En Bogotá, durante años, una persona fijó su mirada sobre una obra pública de arte. El encuentro era parte de la ruta escolar que de sur a norte recorría la carrera séptima y cruzaba por la calle cien: “en ese punto, primer ángulo en que mi ruta diaria daba un giro, había una escultura tan liviana como voluminosa, un armatoste, un aparato que siempre llamó mi atención por dos características sencillas y básicas: primero, estaba hecha de viejas piezas industriales, el óxido sobre la superficie daba cuenta de un tiempo pasado, de algo que antes era de una forma y que luego fue de otra, de una funcionalidad perdida. Segundo, la escultura implicaba un recorrido ya que desde ningún ángulo parecía ser la misma: no tenía ni atrás ni adelante, no había ningún punto desde el cual suponer “éste es el frente”, y si uno la miraba desde una coordenada X no podía saber qué estaba aconteciendo del otro lado.”
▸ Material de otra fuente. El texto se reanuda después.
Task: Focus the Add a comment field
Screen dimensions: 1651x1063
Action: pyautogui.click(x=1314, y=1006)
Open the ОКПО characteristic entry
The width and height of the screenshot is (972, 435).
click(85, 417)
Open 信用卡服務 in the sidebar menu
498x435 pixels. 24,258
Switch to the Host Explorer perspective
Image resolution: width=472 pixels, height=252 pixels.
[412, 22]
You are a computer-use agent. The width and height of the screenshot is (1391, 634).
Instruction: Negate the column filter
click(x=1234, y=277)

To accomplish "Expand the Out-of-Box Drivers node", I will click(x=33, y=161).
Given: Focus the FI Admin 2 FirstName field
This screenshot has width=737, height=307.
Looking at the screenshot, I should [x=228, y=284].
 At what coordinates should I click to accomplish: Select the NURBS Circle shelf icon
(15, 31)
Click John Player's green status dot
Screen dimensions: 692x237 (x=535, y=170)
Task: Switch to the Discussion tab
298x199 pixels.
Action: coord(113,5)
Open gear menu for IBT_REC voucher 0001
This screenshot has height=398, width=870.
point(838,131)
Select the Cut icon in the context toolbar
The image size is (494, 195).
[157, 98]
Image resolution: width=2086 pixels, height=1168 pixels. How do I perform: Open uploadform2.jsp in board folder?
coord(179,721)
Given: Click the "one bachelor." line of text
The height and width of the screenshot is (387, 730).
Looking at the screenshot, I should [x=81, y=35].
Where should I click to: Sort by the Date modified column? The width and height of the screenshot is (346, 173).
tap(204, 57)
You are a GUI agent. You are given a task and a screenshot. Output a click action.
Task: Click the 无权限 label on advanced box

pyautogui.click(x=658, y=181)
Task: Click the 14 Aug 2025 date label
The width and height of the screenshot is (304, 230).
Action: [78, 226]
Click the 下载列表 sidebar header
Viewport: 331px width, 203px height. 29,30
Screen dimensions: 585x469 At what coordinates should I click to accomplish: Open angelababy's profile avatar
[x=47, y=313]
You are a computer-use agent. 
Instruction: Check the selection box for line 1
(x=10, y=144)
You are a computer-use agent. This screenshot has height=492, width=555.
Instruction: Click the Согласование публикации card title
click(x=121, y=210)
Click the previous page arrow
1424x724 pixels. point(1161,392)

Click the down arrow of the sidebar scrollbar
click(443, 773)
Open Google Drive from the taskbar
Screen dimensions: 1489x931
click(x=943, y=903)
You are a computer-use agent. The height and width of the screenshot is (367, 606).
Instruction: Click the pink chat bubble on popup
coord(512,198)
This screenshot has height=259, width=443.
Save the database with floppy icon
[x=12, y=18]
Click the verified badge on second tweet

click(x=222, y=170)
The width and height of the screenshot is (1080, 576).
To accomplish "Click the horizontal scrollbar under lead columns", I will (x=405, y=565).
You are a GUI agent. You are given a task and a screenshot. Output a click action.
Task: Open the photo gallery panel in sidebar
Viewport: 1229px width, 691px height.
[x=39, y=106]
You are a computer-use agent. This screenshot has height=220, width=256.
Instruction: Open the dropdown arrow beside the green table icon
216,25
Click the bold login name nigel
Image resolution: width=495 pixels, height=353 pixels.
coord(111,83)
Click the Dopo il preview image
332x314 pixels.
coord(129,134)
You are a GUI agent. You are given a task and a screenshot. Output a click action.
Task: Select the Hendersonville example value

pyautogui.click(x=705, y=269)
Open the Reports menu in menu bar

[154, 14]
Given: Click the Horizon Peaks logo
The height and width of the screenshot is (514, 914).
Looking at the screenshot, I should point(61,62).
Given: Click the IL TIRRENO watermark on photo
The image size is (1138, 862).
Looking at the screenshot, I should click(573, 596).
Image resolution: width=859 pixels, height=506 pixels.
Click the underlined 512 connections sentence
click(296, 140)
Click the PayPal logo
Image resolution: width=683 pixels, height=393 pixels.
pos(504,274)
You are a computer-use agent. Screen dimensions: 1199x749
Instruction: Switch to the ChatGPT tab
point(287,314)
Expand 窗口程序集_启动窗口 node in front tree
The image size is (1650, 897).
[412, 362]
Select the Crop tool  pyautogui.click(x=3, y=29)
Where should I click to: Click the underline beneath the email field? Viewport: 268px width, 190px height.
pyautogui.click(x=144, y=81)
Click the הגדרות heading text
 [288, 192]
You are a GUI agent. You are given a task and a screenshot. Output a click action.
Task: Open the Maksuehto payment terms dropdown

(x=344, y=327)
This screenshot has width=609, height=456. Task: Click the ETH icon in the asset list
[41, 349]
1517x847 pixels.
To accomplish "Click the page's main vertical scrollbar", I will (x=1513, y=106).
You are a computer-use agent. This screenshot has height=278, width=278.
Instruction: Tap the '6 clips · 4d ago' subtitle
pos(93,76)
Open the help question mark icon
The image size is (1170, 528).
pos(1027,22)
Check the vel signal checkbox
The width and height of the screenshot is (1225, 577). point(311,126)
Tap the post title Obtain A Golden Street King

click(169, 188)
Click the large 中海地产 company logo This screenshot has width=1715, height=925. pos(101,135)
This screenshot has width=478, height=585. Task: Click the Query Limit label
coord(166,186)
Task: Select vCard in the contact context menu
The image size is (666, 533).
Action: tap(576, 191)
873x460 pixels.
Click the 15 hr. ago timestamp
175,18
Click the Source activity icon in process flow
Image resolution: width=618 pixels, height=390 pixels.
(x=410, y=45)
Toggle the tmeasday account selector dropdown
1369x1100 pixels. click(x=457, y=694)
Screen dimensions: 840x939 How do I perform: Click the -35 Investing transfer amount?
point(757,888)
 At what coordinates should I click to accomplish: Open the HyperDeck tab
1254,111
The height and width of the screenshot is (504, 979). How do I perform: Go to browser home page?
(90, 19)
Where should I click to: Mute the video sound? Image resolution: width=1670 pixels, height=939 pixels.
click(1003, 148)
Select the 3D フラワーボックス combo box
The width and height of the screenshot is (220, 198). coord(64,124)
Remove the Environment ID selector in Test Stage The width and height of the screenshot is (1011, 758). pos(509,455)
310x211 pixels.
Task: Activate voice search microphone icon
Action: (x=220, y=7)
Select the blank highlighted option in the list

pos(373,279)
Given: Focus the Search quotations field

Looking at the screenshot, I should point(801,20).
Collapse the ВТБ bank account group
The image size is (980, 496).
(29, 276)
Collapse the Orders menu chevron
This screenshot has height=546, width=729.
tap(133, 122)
A este circunloquio infraleve se sumó un recorrido nocturno de otra persona: tres años después de instalada la obra en 1971, la autora de la escultura regresaba en carro de una fiesta con su esposo, pasaron por el sitio, vieron como una grúa jalaba la pieza, se detuvieron y los chatarreros que intentaban desoldar los ejes de bulldozer huyeron. La escultura sobrevivió a la deconstrucción criolla pero su autora le añadió una protección: una nueva base cúbica que sumó un tercio más de altura y un punto gigante al elegante interrogante metálico.
La mirada diurna es de Julia Buenaventura, de su tesis universitaria, la vista nocturna es de Feliza Bursztyn. La escultura es Homenaje a Gandhi, “un espacio y un gesto diplomático del gobierno colombiano para el reconocido líder hindú y su país”, todo esto lo cuenta Manuela Ochoa en su texto Los escenarios deshabitados.
Sobre la obra de Bursztyn una crítica en el pasado sentenció: “es una escultura fallida en tanto que monumento: podría funcionar bien como mini-escultura, pero aguanta mal la ampliación de la escala, porque el formato no es lo suficientemente sólido para enfrentarse a un paisaje excluyente […] el despotismo de la cordillera lo liquida y la chatarra resulta tan escuálida con lo es Gandhi en el recuerdo, sin que sea factible, desde luego, pensar que se trata de un intento figurativo”. Años antes, en 1968, la misma crítica que hizo la crítica se criticaba. En un Comentario sobre Feliza Burstyn, Marta Traba decía sobre este tipo de esculturas: “Quizás por eso no quiero someterlas al tedio del análisis ni a la frialdad de un elogio crítico, sino dejarlas así, solas, suspendidas en el aire liviano de Bogotá como una amenaza para los conformistas y los pobres de espíritu.” La dualidad —tan propia de la crítica— describía bien ese campo tenso entre monumento fallido y amenaza efímera; tal vez todo pase cuando a esta pieza industrial la devore otro monstruo más poderoso que la interpretación o el progreso, y su reemplazo sea, quizá, una monumental estación de transporte público llamada Gandhi o Bursztyn.
Posdata: para el año 2015 se anunció que el puente de la calle cine con carrera séptima será demolido para dar paso a un “deprimido” proyectado dentro del Plan de Renovación Urbana de la zona. La empresa encargada de llevar a cabo el proyecto, en la alicaída visualización con que socializa la iniciativa empresarial, oculta o reemplaza la escultura con unos árboles y en nada la menciona en el documento con que promociona el proyecto. Bursztyn, en su época, se refirió a su pieza como a un “hijo sin fortuna” cuando vio que era usado para pegar carteles —hoy la usa uno que otro mediocre grafitero para estamparle la pintada de una firma huera—. Todo indica que el Homenaje a Gandhi, con sus cuatro toneladas de chatarra, tiene un puesto garantizado en el museo efímero del olvido.